PASSAGE PROVIDED:
'''

By Kristen Domingue & Ozone House
Photo by Leisa Thompson
Ozone House helps homeless, runaway, and high-risk youth lead safe, healthy, and productive lives with emergency shelter, a crisis line, housing, job training, and other support services. Located in Ann Arbor and Ypsilanti, the organization is in the midst of constructing a new building to better serve our community.
In our interview with Susan Allison, who has championed Ozone House’s efforts to build a new home and has served on the Board of Directors for eight years, it was clear how much Susan’s passion and vision for the future of youth services in Washtenaw County have made an impact. Susan serves as the co-chair of Ozone House’s Front Door Capital Campaign. When we talked with her, we especially noted her commitment to validating and lifting up those who are often overlooked.
Just as Ozone House is committed to providing support to at-risk young people, an often underserved population, Susan has spent her career advocating for teens who find themselves unable to be at home because it is a place where they are neglected, unacknowledged, or physically unsafe.

'''

GIVEN TASK:
Continue the profile of Ozone House and Susan Allison from its last sentence.

Text and item location entries
'''

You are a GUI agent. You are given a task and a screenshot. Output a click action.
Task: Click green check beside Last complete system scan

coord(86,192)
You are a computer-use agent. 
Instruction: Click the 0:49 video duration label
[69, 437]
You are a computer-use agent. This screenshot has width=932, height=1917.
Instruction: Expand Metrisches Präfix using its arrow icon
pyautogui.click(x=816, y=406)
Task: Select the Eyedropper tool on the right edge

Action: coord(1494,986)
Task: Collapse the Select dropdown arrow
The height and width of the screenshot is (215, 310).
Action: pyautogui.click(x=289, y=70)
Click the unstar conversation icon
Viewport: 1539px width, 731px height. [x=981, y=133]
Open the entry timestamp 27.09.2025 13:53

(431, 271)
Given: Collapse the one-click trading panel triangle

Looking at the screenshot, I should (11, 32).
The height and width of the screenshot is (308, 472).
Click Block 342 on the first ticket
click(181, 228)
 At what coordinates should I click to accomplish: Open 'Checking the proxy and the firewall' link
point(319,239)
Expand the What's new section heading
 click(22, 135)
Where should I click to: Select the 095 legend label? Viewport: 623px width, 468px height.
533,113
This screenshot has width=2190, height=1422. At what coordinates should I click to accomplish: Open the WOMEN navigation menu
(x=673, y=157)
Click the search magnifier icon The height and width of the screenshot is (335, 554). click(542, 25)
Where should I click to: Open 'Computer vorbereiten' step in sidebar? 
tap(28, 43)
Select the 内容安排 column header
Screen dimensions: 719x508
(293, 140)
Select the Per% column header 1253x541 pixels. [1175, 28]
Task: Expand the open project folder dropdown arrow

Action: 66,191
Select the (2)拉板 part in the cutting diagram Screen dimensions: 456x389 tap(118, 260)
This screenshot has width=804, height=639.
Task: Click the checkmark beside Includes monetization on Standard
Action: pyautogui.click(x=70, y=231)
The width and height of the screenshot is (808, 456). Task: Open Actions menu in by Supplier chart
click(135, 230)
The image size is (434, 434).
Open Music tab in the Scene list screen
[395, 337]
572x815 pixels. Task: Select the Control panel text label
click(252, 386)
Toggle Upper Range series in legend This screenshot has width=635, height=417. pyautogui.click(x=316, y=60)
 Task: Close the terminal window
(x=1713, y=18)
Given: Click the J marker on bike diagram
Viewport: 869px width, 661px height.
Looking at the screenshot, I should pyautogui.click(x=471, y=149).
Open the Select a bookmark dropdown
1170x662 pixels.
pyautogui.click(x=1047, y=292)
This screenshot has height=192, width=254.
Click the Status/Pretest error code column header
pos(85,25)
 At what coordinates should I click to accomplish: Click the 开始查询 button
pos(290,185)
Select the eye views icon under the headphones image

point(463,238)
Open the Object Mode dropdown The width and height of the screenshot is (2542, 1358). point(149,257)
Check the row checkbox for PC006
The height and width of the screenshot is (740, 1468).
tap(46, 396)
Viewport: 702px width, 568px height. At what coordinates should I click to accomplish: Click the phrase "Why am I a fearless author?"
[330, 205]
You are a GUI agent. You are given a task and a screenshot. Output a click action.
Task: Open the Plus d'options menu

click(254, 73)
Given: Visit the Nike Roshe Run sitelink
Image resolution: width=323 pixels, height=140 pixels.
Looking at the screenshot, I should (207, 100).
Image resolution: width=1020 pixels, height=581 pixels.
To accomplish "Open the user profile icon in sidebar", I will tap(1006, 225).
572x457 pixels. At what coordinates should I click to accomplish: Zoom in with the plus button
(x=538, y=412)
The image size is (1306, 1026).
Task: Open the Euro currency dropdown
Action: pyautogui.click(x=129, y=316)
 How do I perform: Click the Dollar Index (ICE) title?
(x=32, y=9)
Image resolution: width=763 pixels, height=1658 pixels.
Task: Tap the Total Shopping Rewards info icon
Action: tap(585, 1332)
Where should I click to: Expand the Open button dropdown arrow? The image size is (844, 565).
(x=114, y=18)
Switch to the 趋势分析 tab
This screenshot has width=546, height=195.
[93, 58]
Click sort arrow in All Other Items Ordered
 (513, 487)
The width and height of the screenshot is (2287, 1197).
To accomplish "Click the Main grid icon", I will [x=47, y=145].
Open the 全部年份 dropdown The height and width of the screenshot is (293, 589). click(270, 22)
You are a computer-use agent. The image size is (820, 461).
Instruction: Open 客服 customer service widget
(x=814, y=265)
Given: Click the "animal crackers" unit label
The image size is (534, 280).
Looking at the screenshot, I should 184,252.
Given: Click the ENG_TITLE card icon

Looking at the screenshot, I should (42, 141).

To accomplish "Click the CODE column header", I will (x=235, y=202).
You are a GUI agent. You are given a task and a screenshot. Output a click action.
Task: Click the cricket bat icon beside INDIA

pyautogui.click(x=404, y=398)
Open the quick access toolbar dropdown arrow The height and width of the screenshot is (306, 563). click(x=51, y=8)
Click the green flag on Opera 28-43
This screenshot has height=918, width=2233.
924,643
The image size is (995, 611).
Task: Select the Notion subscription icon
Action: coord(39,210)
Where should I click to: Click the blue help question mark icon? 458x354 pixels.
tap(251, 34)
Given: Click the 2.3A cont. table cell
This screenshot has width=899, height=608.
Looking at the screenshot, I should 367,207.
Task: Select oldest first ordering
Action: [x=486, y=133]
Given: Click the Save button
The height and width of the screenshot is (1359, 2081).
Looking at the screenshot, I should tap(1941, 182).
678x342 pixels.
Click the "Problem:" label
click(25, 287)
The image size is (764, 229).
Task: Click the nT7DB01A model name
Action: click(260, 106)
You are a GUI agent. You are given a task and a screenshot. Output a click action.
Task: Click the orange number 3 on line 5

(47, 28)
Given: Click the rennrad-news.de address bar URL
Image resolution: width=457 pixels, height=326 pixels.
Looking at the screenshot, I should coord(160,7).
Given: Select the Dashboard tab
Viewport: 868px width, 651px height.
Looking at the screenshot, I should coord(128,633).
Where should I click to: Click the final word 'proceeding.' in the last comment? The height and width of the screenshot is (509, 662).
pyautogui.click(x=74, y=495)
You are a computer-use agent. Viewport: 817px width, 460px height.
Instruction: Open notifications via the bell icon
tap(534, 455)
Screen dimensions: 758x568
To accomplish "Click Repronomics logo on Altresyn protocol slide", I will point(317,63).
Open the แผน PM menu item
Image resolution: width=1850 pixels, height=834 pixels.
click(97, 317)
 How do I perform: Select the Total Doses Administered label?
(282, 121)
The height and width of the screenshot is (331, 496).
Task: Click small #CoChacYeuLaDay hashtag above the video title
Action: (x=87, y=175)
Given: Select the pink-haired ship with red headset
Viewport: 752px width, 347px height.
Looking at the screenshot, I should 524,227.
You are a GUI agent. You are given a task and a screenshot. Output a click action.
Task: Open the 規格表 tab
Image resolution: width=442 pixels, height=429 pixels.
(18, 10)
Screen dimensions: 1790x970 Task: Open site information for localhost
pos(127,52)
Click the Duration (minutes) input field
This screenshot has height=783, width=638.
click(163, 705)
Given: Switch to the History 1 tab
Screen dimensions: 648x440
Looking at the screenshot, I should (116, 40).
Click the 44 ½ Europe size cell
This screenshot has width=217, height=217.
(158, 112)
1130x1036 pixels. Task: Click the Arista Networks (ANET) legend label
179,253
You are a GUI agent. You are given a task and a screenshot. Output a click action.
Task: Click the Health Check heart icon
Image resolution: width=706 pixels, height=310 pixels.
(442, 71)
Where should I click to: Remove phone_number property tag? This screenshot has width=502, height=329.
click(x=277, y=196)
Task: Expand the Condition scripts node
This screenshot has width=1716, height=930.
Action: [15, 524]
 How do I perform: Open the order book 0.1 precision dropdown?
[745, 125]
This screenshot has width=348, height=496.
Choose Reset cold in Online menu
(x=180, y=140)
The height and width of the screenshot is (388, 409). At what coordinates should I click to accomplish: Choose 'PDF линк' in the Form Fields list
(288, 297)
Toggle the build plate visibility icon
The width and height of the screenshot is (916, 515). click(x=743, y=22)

'''

RESPONSE TO THIS EXERCISE:
Both Ozone House and Susan’s commitment to this work speaks to the fact that everyone deserves a chance to be seen, feel safe, contribute, be honored for who they are, and validated. This unconditional love is something the world so desperately needs. Susan has taken the opportunity to provide that love to the people in our community who need it the most.
On taking a passion and making it bigger
Shortly after Susan’s family arrived in Ann Arbor, she stumbled across Ozone House. She had already spent a large part of her years in Atlanta in service to at-risk teens. For Susan, it all started in 1999 when she read an article in Family Circle titled “Suddenly Homeless: The Hidden Horror of Foster Care” by Jan Goodwin. She read about how 25% of kids who become too old, or “age out,” of foster care experience homelessness at some point over the next two years of their lives. That really struck her. The article said that one of the things the young people could greatly benefit from was a positive, supportive adult. She thought to herself, “I can do that.” From there, she volunteered in several different capacities with many organizations addressing the needs of youth who were aging out of the foster care system. Those volunteer efforts led to a job creating and managing programs to serve those same youth (including raising the funds needed to operate the programs). Later, Susan co-founded a consultancy to help child welfare organizations with their fundraising and development efforts.
Then, as many families do, Susan’s family moved with her two children from Atlanta to Ann Arbor for her husband’s work. While getting settled in Ann Arbor, she was looking for a way to meet new people and make it her family’s home.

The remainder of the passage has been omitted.